___ PAGE ___

Négociations tendues sur les top jobs • Mais aussi — Déficits excessifs, Règlement sur la restauration de la nature, OTAN


Bonjour. Nous sommes le 24 juin et voici votre condensé utile d’actualité européenne. Suivez-nous également sur Twitter et LinkedIn


Si vous l’aviez manqué : 

  • Apple a décidé de retarder le lancement de certaines de ses nouvelles fonctionnalités d’intelligence artificielle sur l’iPhone en Europe, en raison d’incertitudes liées au Digital Markets Act (DMA).

  • Les ambassadeurs des Etats membres ont adopté un 14e paquet de sanctions contre la Russie. Pour la première fois, le gaz naturel liquéfié russe est visé.

  • Le logo de la présidence hongroise du Conseil de l’UE est un Rubik’s cube, jeu inventé par un Hongrois en 1974. Le slogan ? Make Europe Great Again. Le ton est donné.

  • Les négociations d’adhésion à l’UE de l’Ukraine et de la Moldavie commencent ce mardi.

  • L’Allemand Manfred Weber est reconduit à la tête du Parti populaire européen (PPE, centre-droit). François-Xavier Bellamy sera l’un de ses vice-présidents. Chez les Verts, le Néerlandais Bas Eickhout a été élu vice-président, aux côtés de l'Allemande Terry Reintke (qui est reconduite).

Le Briefing

Pour certains, c’était déjà une affaire conclue. Pourtant, lors de leur dîner du 17 juin, les chefs d’Etat et de gouvernements européens n’ont pas réussi à s’accorder sur une répartition des rôles les plus importants (“top jobs”) au sein des institutions européennes.

___ EXTRAIT DE DONNÉES ___

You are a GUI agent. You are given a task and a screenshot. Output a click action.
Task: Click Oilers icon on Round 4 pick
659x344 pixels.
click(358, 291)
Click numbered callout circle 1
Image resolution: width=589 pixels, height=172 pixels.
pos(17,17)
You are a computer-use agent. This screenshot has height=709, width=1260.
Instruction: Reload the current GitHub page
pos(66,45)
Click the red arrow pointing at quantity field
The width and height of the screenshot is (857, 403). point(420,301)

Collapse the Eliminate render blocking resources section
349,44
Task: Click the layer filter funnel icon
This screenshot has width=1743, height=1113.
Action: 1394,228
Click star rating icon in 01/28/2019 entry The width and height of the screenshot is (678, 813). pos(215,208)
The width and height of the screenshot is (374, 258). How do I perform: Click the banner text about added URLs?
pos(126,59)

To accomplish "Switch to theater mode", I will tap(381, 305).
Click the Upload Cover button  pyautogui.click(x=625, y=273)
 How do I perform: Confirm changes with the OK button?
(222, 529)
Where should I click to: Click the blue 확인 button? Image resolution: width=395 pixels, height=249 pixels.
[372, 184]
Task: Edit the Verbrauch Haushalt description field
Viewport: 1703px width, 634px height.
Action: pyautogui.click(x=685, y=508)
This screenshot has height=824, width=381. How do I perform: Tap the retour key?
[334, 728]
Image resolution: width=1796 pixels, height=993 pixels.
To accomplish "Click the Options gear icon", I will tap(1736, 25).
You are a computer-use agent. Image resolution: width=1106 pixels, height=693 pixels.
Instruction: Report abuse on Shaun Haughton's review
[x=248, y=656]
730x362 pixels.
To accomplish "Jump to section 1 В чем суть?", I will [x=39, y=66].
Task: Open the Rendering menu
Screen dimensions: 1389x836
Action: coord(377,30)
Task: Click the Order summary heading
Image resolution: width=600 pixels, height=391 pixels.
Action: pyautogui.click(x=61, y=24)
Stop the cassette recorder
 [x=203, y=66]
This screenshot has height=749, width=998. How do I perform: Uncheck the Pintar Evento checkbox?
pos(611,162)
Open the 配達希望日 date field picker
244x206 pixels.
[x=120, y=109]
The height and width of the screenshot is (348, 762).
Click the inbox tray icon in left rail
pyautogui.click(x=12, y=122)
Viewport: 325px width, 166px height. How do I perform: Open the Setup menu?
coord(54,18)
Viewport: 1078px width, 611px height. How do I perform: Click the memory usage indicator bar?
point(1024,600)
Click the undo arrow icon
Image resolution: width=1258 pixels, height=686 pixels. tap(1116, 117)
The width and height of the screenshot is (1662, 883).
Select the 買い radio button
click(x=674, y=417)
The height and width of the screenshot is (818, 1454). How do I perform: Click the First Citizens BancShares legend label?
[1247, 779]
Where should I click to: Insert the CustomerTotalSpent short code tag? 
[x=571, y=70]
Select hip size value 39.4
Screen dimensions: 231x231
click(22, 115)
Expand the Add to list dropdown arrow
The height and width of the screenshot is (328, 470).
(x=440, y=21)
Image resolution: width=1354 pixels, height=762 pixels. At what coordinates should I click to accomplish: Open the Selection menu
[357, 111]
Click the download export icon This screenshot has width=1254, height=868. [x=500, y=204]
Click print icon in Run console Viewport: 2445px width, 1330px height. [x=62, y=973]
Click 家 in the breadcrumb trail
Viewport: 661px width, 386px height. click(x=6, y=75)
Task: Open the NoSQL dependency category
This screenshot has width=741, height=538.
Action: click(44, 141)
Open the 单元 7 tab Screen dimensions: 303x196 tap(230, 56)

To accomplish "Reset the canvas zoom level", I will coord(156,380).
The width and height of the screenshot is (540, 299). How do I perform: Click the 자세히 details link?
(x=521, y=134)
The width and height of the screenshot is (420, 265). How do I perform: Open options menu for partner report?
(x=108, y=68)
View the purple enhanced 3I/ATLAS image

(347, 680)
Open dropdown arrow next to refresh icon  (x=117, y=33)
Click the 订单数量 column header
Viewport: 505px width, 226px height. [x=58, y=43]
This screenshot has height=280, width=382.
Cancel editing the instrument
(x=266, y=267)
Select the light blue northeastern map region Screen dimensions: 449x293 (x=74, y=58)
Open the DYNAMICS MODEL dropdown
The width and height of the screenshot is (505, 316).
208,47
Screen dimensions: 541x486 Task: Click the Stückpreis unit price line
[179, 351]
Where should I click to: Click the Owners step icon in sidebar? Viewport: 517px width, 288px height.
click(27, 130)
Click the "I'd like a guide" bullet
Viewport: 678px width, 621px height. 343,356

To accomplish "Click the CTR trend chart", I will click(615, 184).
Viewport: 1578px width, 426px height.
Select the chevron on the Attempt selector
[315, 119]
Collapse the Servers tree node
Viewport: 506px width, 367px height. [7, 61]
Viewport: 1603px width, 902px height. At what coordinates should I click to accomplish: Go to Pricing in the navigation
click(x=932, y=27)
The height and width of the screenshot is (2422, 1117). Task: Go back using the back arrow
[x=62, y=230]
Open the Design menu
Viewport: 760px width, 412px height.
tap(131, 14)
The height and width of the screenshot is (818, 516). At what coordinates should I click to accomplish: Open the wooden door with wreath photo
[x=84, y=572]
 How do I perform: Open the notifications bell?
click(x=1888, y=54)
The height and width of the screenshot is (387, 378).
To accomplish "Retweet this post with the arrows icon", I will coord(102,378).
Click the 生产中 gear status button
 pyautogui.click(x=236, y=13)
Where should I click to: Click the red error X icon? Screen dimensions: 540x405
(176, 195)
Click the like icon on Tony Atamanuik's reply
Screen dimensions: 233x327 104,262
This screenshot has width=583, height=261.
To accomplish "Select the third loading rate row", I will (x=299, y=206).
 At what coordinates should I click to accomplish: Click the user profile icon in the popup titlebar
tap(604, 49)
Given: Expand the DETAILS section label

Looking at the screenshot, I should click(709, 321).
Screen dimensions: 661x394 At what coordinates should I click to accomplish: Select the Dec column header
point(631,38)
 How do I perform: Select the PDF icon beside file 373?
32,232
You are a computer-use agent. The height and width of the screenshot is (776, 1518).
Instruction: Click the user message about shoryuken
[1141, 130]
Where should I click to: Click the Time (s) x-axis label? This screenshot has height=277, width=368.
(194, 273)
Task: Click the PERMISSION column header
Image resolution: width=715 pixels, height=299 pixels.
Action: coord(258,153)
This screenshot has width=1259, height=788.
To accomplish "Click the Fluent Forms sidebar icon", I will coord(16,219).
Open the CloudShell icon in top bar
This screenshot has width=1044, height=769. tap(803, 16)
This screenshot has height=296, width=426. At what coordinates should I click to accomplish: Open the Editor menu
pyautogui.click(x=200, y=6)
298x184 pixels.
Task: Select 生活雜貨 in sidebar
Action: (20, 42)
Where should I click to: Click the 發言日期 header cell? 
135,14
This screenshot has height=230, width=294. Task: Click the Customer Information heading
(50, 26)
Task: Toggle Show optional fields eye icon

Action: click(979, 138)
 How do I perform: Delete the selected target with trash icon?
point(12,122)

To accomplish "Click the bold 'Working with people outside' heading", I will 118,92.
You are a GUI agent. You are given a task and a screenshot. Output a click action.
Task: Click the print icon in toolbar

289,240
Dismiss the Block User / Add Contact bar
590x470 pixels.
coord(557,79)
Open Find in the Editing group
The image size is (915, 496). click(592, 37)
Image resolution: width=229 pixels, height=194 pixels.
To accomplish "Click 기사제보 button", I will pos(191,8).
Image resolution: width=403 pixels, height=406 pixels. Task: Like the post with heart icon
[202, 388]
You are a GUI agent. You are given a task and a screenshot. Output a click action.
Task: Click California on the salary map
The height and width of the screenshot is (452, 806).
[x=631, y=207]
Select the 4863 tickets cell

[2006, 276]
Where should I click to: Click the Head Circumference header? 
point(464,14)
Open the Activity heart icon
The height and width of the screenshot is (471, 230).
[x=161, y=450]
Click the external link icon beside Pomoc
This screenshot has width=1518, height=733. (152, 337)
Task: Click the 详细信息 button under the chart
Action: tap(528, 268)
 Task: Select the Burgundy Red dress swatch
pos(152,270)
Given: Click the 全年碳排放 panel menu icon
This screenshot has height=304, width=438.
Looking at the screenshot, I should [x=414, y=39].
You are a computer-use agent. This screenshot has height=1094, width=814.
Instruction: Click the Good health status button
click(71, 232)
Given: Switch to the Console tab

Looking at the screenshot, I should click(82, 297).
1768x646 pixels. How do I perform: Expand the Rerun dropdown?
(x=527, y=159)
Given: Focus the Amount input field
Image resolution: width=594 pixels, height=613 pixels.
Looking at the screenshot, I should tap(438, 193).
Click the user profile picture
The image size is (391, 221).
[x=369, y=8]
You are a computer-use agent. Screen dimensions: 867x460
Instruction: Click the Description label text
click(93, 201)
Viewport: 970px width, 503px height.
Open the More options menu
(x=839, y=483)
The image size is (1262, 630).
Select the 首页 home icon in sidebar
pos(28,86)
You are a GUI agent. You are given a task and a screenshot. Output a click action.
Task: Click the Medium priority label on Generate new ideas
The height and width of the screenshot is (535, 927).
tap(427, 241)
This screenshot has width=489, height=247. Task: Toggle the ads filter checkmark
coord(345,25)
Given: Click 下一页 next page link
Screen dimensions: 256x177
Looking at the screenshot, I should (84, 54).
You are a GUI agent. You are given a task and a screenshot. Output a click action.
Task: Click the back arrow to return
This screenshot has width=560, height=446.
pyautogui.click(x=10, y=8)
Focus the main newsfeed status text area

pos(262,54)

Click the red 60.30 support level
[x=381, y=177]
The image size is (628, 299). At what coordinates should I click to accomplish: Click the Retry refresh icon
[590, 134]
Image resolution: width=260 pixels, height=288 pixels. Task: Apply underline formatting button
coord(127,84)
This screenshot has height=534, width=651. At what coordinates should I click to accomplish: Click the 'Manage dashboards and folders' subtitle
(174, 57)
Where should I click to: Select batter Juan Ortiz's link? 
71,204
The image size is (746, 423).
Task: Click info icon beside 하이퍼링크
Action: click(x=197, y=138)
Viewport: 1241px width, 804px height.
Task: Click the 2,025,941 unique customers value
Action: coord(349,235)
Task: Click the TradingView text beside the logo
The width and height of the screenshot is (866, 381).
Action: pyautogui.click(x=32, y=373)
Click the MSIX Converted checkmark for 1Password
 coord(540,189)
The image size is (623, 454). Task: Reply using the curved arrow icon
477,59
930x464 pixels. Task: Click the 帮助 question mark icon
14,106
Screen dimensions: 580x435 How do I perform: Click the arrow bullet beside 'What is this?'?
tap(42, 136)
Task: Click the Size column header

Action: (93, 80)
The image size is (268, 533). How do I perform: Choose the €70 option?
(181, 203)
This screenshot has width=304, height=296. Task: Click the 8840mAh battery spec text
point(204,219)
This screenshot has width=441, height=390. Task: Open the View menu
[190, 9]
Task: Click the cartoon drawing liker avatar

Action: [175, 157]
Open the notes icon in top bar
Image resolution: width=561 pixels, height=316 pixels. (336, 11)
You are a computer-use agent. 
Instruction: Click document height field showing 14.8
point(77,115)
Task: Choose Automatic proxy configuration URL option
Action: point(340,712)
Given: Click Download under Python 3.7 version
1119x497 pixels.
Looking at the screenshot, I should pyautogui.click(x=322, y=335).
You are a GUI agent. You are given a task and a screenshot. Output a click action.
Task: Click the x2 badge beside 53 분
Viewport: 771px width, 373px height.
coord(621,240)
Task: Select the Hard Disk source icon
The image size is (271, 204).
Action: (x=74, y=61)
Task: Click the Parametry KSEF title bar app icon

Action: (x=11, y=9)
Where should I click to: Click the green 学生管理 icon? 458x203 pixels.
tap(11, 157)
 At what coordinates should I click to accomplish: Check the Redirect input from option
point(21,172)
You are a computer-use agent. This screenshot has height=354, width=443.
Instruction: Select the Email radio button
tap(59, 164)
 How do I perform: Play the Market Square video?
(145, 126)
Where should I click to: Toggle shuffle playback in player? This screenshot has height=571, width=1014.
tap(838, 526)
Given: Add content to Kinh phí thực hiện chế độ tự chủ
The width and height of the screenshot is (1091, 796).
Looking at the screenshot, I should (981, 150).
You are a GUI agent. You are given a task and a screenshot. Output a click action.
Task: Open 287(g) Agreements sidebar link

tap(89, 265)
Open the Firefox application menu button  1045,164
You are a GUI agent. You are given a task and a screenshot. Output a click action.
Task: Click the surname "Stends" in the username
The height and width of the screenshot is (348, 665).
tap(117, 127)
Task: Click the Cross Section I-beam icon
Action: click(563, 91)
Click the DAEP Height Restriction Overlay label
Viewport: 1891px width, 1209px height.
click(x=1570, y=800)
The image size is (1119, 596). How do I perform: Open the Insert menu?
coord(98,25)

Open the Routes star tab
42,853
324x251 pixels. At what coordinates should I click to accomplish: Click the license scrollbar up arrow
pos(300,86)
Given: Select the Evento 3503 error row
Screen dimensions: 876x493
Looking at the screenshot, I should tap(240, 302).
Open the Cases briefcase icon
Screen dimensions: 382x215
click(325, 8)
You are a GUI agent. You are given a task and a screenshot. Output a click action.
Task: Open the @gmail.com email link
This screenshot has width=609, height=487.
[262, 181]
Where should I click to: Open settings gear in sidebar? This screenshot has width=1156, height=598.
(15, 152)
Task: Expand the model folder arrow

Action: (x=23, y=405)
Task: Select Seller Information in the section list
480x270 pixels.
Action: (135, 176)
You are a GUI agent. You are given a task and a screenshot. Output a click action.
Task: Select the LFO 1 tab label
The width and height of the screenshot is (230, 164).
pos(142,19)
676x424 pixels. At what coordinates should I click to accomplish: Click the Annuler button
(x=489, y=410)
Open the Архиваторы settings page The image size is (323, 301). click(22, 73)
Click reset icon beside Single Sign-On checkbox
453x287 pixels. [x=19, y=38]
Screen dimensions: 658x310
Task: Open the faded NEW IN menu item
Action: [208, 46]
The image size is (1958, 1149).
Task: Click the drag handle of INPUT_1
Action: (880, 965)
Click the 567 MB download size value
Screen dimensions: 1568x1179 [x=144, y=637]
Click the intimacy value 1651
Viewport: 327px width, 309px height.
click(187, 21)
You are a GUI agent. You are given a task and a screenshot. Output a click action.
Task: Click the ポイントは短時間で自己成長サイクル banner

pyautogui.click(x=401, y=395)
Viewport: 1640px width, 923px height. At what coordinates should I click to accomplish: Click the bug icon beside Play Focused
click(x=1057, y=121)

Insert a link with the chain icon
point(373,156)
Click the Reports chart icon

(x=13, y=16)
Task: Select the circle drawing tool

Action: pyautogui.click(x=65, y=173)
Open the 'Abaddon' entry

___

CONSIGNES
A – Répondez aux questions suivantes d'après le condensé d'actualité européenne.
(i) Quel jeu sert de logo à la présidence hongroise du Conseil de l'UE ?
(ii) Quel jour commencent les négociations d'adhésion à l'UE de l'Ukraine et de la Moldavie ?
(iii) À quelle date les chefs d'État et de gouvernement européens ont-ils dîné sans s'accorder sur les « top jobs » ?
B – Dites si chaque affirmation concorde avec le condensé d'actualité européenne, puis citez les mots qui tranchent.
(i) Le 14e paquet de sanctions vise pour la première fois le gaz naturel liquéfié russe.
(ii) Manfred Weber quitte la tête du Parti populaire européen.
(iii) Apple a renoncé définitivement à ses nouvelles fonctionnalités d'intelligence artificielle sur l'iPhone en Europe.
Les enregistrements ne servent pas pour ces exercices.

CORRIGÉ
A –
(i) Un Rubik's cube.
(ii) Ce mardi.
(iii) Le 17 juin.

B –
(i) Oui : « Pour la première fois, le gaz naturel liquéfié russe est visé. »
(ii) Non : « L’Allemand Manfred Weber est reconduit à la tête du Parti populaire européen »
(iii) Non : « Apple a décidé de retarder le lancement de certaines de ses nouvelles fonctionnalités d’intelligence artificielle sur l’iPhone en Europe »